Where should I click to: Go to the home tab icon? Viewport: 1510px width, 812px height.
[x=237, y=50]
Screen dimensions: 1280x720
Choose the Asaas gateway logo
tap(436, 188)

···

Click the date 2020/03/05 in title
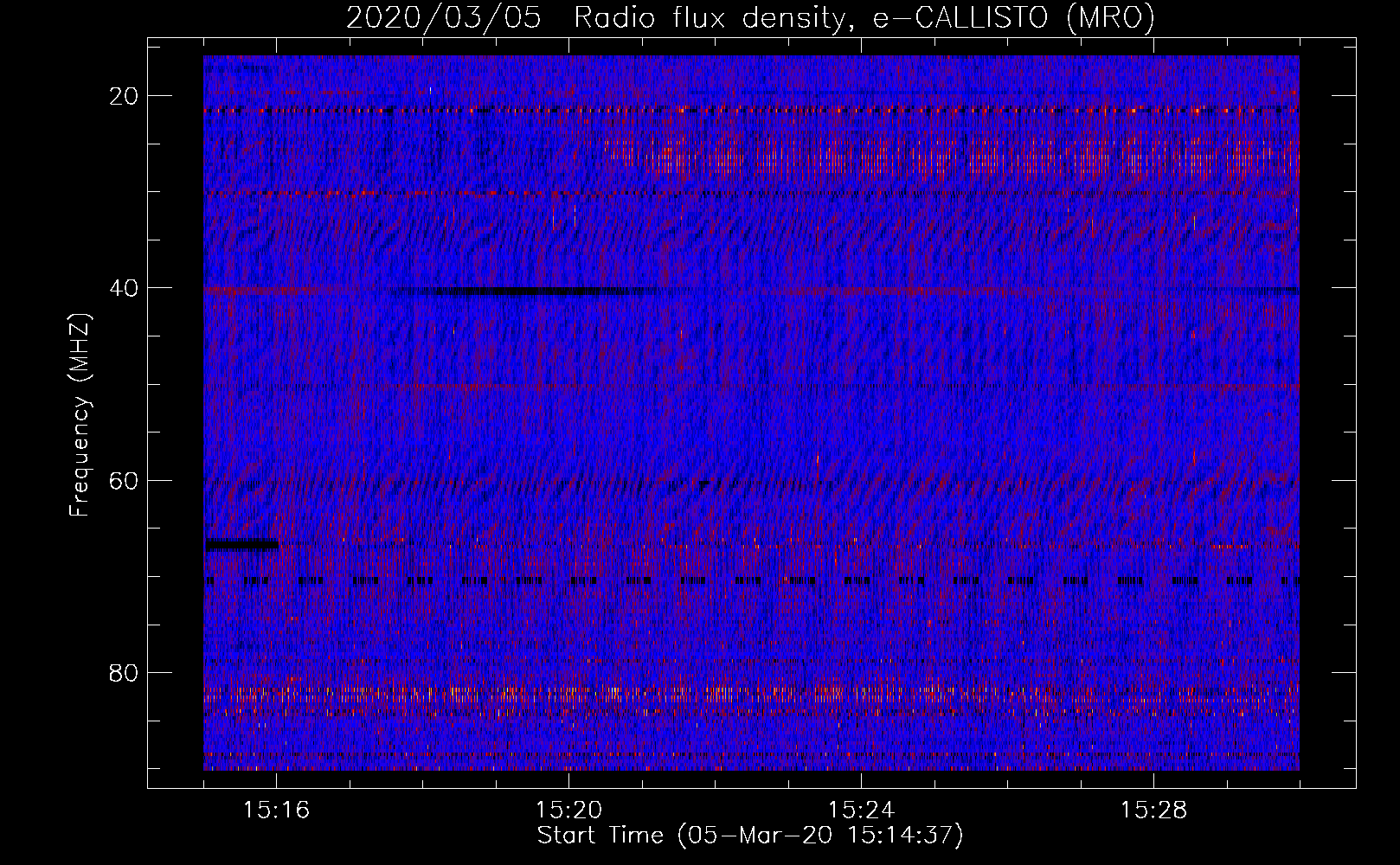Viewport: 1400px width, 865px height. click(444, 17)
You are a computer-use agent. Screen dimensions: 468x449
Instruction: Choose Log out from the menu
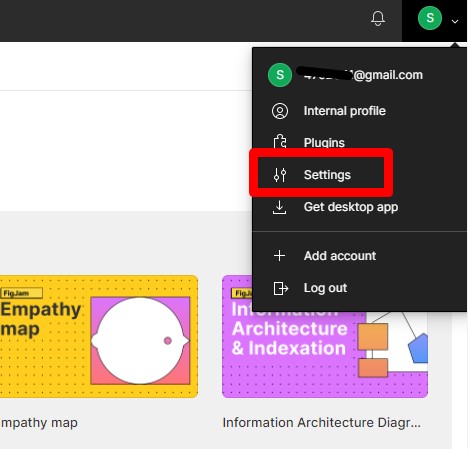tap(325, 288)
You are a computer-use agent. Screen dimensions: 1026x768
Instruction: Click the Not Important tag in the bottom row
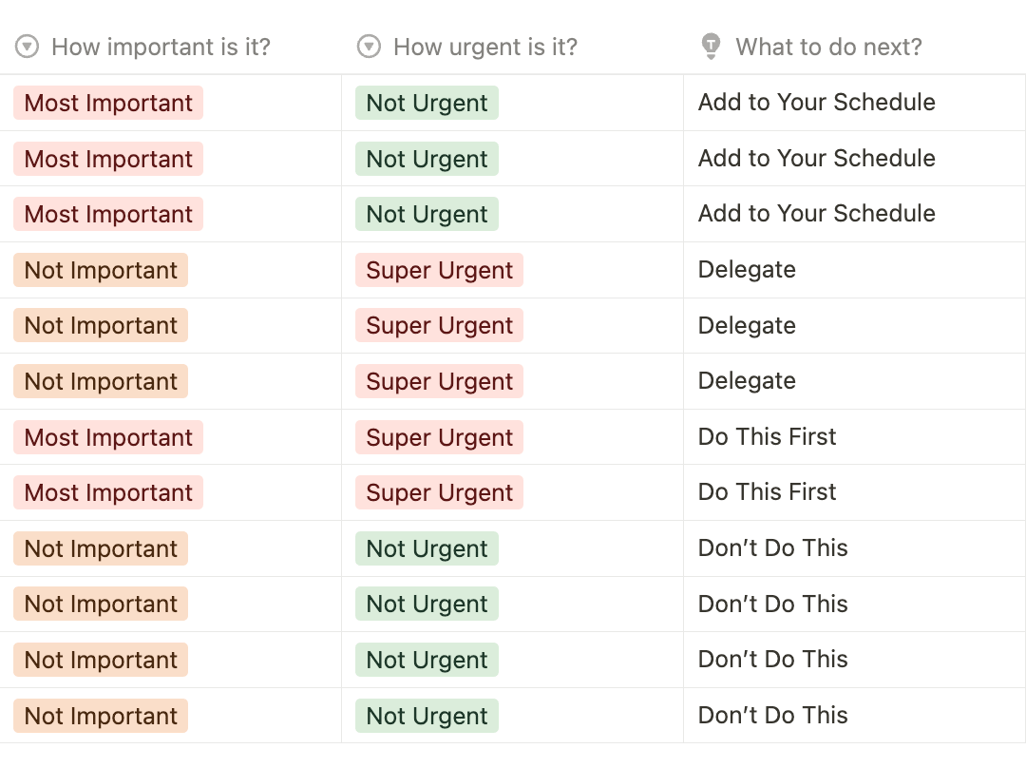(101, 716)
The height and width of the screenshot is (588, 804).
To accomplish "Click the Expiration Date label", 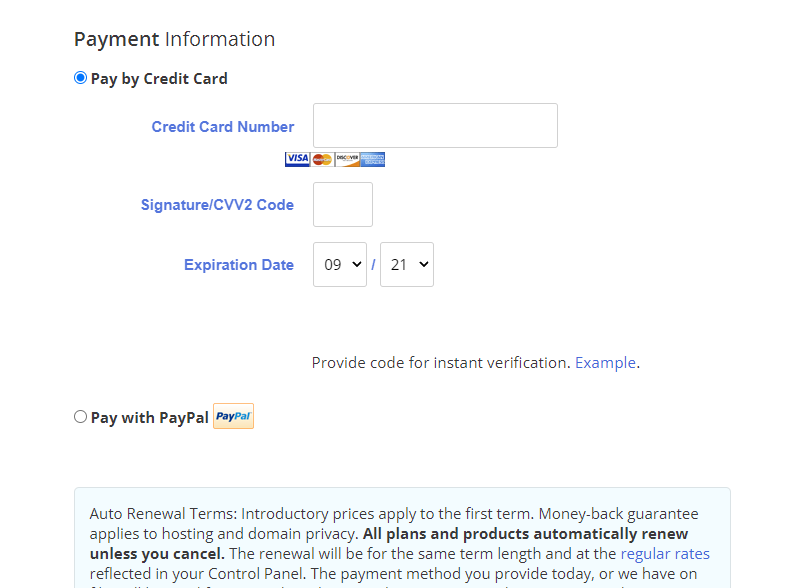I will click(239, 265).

···

TO BE DONE: Can you render the items as a Markdown table with columns "Row" and "Text", beginning at the line with "Where should I" and continuing through the line with "tap(436, 188)", and leaving out any blank lines?

EXPECTED ANSWER:
| Row | Text |
|---|---|
| 1 | Where should I click to: Go to the home tab icon? Viewport: 1510px width, 812px height. |
| 2 | [x=237, y=50] |
| 3 | Screen dimensions: 1280x720 |
| 4 | Choose the Asaas gateway logo |
| 5 | tap(436, 188) |